[RECORDS FOR THIS EXERCISE — start]

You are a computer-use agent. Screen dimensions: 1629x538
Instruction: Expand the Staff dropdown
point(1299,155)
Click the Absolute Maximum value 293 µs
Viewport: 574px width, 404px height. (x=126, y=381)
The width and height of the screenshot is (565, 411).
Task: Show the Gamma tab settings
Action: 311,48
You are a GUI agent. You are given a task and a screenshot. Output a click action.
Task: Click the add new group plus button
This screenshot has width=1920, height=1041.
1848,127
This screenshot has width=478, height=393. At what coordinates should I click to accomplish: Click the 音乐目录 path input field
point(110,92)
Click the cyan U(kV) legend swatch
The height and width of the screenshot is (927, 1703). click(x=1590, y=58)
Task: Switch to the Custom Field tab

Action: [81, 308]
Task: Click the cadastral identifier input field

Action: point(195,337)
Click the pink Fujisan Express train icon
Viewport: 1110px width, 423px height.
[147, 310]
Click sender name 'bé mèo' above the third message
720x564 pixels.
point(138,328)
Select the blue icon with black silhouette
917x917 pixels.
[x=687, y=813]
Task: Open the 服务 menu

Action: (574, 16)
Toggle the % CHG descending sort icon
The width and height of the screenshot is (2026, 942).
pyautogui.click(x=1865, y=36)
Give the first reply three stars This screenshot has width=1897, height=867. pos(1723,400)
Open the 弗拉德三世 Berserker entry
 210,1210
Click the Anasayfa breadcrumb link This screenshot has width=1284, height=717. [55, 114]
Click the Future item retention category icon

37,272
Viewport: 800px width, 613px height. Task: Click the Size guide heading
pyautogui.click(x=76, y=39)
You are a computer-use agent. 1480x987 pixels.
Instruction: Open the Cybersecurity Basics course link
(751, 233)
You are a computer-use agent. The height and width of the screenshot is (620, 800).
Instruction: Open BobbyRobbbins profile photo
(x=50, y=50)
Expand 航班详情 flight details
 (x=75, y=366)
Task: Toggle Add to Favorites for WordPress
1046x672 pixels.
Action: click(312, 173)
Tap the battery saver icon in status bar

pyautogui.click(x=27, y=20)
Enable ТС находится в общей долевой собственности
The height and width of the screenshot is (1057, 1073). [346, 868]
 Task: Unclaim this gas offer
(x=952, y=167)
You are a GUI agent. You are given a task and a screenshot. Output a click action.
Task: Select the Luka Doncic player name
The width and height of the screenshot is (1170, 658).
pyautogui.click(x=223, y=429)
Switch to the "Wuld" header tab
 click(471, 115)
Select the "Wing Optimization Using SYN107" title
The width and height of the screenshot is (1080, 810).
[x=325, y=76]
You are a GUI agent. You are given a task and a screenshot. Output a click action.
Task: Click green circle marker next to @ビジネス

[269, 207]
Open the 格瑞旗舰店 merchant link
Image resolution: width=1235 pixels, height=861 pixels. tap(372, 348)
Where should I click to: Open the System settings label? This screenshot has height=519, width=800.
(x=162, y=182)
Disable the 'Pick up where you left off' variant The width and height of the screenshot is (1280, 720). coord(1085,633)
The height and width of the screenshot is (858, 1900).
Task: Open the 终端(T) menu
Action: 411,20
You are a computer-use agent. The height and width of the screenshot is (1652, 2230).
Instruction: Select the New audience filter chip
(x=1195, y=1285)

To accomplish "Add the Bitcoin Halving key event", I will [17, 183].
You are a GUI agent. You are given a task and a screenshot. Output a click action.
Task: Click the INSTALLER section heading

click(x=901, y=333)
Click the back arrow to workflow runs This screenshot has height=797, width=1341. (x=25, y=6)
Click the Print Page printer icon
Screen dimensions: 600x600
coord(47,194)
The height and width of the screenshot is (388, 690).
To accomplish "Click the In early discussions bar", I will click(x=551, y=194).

[RECORDS FOR THIS EXERCISE — finish]

# TASK ITEM
Lines from the records above that hold "computer" are the ones to list.

# RESULT OF THE EXERCISE
You are a computer-use agent. Screen dimensions: 1629x538
You are a computer-use agent. 1480x987 pixels.
You are a computer-use agent. The height and width of the screenshot is (620, 800).
You are a computer-use agent. The height and width of the screenshot is (1652, 2230).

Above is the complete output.